Pete Pachal: People will bring it in. It’s kind of like, what do you think about the beginning of the mobile revolution? Everyone was like, Oh, we got to have two separate phones and you got to have a BlackBerry and you got to super secure this one and your iPhones just for your personal use. Surprise, surprise. Two or three years later, everyone’s got an iPhone and all their work stuff’s on the iPhone. You just have to acknowledge the reality and work with it and, you know, put in some best practices around single sign-on and, you know, keeping your work Google account as separate as you can from your personal line, etc. And, you know, there’s ways to deal with the issue. But you can’t just stick your head in the sand and say, no, no, no, don’t use it. People are going to use it.
Branislava Lovre: And finally, what message would you give to journalists who are still unsure, hesitant, or even afraid of using AI in their work?

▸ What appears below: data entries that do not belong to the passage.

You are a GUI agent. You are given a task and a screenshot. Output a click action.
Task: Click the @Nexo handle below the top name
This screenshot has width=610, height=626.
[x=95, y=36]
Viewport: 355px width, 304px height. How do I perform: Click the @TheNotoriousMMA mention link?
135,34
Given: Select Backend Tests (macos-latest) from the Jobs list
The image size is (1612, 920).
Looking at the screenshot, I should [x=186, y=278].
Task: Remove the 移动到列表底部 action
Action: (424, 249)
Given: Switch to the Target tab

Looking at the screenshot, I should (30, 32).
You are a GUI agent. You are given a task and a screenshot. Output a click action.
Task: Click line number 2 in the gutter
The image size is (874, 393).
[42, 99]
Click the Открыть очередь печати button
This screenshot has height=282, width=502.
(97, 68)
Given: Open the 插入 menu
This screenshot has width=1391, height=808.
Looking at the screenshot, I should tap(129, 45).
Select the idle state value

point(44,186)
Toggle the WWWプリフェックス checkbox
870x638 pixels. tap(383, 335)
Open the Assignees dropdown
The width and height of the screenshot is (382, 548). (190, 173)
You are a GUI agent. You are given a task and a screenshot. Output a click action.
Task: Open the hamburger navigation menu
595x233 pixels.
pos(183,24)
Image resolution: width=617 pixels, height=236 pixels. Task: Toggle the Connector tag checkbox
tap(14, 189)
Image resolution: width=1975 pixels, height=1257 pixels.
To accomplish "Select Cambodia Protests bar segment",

Pete Pachal: Just dive in, start using it. I know that’s kind of very default advice, you probably already have. Here’s the thing. If you’re a journalist, you’re hearing this, you’re like, oh, duh, thanks, dude. I wouldn’t have thought to try to use ChatGPT, but the thing is, you probably used it and I’ll bet you didn’t love the results. And I think you need to go back, you know, like if you haven’t used it in a while, one, the model’s a lot better and there are tools that you’re not using. I’m sure you’re underutilizing them. You probably don’t use memory. You probably don’t use custom instructions. Very simple things. You can look at, you know, some quick YouTube tutorials, to get you up to speed on that and then, you know, mess around with it, create a custom GPT to get some prompts that you know will help you write in your own style. I’ve got some ones I like. Again, get in touch if you want to know, I’ll be happy to give you one or two of those for free. But there are some things you can do beyond just write this thing for me, create this image for me that’s going to give you better stuff, right. And there are like I think with journalists in particular, it’s not just sort of create some writing, for me, it’s like the research and like curation of information is a big deal. Now AI do hallucinate. That’s an issue. But if you already have a certain amount of material and you have something you want to point it out, that’s a thing, that is relatively straightforward to do. It does take a little more time, but you will get good results much faster than, trying to go through all that stuff manually. So again, if this sounds like a complex thing, you’re not sure where to start. Feel free to email me. But again, there’s a lot of tools, there’s a lot of just even instructions on how to use out of the box, stuff like ChatGPT and Claude for that sort of thing. And you know, give it a go, go spend a couple of hours on it and try to always think about how do I genericize this for whatever story I have
Branislava Lovre: Pete, thank you for this conversation.
Pete Pachal: It was my pleasure. I loved going deep with you. Thanks so much.
Branislava Lovre: And to everyone watching or listening. Thank you for being with us. See you in the next episode.